Public Employees Retirement System rates appear to be creeping up again, bad news for school district budgets.
The PERS Board will hear a report from Milliman, the state’s actuary, on Friday, Feb. 2. According to the agenda released Monday, the average collared base employer rate will increase 1.4 percentage points to 27% for 2025-27.
Sharie Lewis, Parkrose business services operations director, said that even though she has been preparing for an increase, it will hit the district’s already short budget hard. Lewis said a 1.4 percentage point increase translates into almost an additional $1 million of the Portland district’s budget, or enough to pay for about seven teaching positions.
The public employees pension system will claim an estimated $1.3 billion from school districts’ 2023-25 budgets. For roughly a decade starting in 2011, schools struggled with massive increases that roughly doubled the rate over that time. Big stock market investment returns and legislative reforms have flattened the trajectory since 2021, with roughly a percentage point average increase for schools in 2023.
Lewis said although the increases aren’t as big, they are getting harder to swallow because districts have been forced to tighten their belts so much.
“It’s extremely uncomfortable because districts don’t have a margin of error,” she said. “There’s nothing to play with.”
PERS pays workers out of returns on investments and money from employers. If the investments don’t make as much money as expected, employers must pay more to make up the difference.
PERS’ 2023 investment returns went up 6% in 2023, according to early analysis, but that still fell short of the 6.9% target, known as the assumed rate of return. Couple that with recent salary increases, and public employers must pay more.
Milliman is still parsing the data, including changes in employer payrolls. Milliman’s official rate recommendations, which the board usually adopts in the fall, will be published for the July 26 board meeting.

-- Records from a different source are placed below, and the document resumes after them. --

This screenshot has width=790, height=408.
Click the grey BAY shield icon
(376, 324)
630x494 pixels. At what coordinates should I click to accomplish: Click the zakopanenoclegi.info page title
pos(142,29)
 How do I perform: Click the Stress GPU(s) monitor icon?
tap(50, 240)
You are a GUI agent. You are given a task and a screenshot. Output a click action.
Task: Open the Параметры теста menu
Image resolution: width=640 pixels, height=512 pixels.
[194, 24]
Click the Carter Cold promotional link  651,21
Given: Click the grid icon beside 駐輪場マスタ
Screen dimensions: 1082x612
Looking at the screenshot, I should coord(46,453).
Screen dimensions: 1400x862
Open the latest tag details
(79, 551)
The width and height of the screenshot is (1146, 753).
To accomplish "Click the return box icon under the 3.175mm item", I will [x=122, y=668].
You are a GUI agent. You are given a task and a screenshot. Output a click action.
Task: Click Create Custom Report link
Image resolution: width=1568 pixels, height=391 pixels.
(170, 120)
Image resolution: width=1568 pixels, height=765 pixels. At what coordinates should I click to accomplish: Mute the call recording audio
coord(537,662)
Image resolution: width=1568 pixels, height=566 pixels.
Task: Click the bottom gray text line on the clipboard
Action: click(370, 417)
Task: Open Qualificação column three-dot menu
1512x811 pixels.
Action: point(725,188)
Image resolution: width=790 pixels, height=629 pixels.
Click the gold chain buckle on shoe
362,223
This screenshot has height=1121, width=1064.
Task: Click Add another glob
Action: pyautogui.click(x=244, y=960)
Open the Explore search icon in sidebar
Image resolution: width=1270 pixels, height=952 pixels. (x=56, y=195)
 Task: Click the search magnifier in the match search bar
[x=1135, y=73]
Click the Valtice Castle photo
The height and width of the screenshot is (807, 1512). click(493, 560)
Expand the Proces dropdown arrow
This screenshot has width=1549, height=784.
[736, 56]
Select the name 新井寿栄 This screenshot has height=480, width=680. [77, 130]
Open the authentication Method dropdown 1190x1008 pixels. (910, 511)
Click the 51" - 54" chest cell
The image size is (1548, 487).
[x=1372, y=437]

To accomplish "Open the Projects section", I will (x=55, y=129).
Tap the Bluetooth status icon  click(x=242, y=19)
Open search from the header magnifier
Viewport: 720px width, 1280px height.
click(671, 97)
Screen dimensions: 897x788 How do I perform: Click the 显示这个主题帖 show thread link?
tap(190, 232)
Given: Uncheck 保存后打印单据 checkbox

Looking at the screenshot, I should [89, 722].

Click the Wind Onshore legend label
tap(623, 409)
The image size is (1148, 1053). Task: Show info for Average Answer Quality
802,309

Individual employer rates will be calculated later in the year. School districts’ individual rates vary wildly, from less than 5% of payroll to more than 27%, depending on employees’ PERS status and the presence of side accounts to pay down debt.
Milliman computes multiple rates using different criteria. The collared base rate is calculated with rate “collars” that prevent the rate from shifting too rapidly up or down with market swings. The base rate doesn’t include side investments’ effects.